Description: ix, 339 p. ; 24 cm.
Responsibility: Doris Alexander.

Abstract:

In Eugene O'Neill's Creative Struggle, Doris Alexander gives us a new kind of inside biography that begins where the others leave off. It follows O'Neill through the door into his writing room to give a blow-by-blow account of how he fought out in his plays his great life battles--love against hate, doubt against belief, life against death--to an ever-expanding understanding. It presents a new kind of criticism, showing how O'Neill's most intimate struggles worked their way to resolution through the drama of his plays.

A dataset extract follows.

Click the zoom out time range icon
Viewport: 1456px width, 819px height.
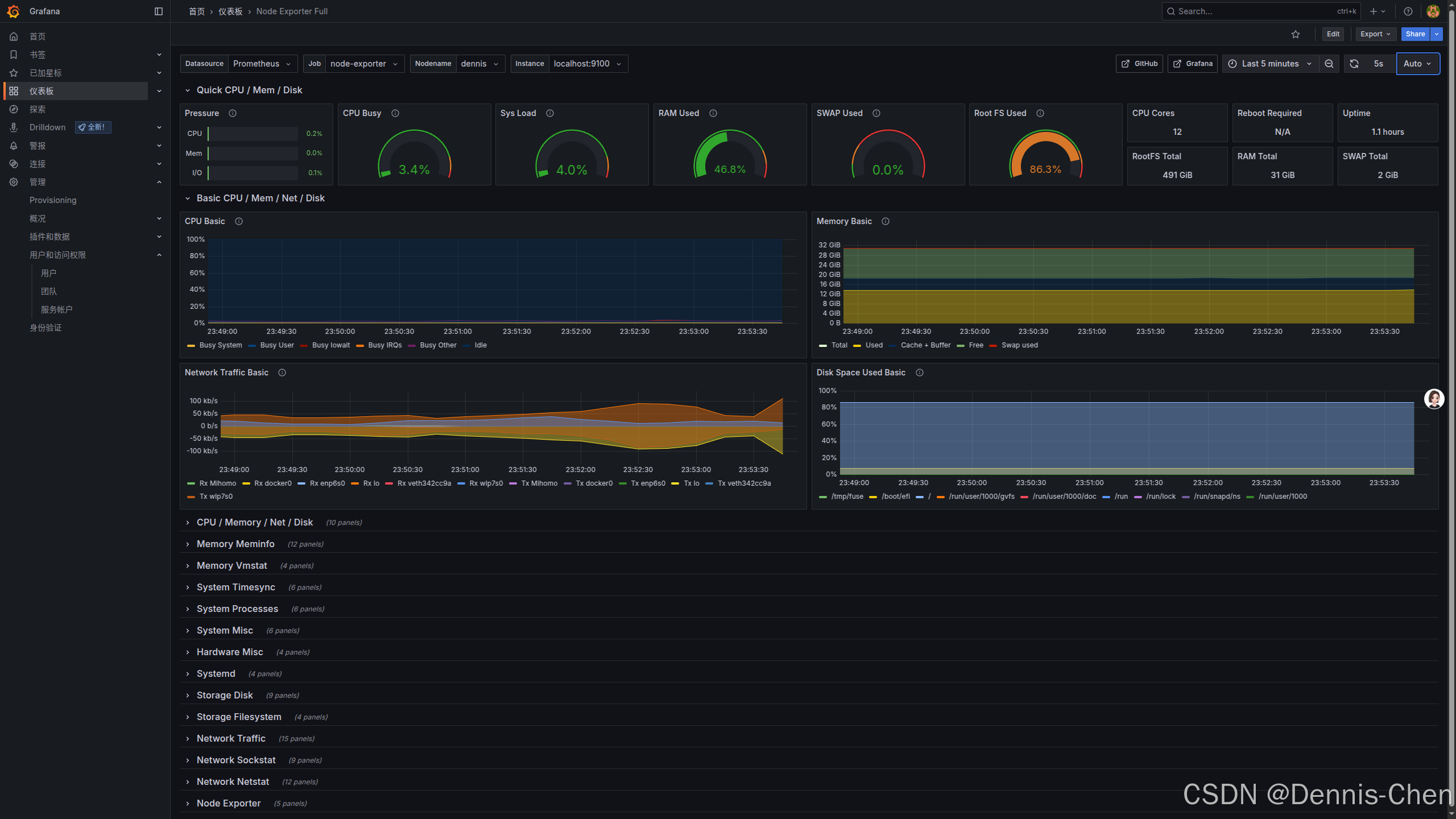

Alexander reveals that he was engineering his own consciousness through his plays and solving his life problems--while the tone, imagery, and richness of the plays all came out of the nexus of memories summoned up by the urgency of the problems he faced in them. By way of O'Neill, this study moves toward a theory of the impulse that sets off a writer's creativity, and a theory of how that impulse acts to shape a work, not only in a dramatist like O'Neill but also in the case of writers in other mediums, and even of painters and composers. The study begins with Desire Under the Elms because that play's plot was consolidated by a dream that opened up the transfixing grief that precipitated the play for O'Neill, and it ends with Days Without End when he had resolved his major emotional-philosophical struggle and created within himself the voice of his final great plays. Since the analysis brings to bear on the plays all of his conscious decisions, ideas, theories, as well as the life-and-death struggles motivating them, documenting even the final creative changes made during rehearsals, this book provides a definitive account of the nine plays analyzed in detail (Desire Under the Elms, Marco Millions, The Great God Brown, Lazarus Laughed, Strange Interlude, Dynamo, Mourning Becomes Electra, Ah, Wilderness! and Days Without End), with additional analysis of plays written before and after.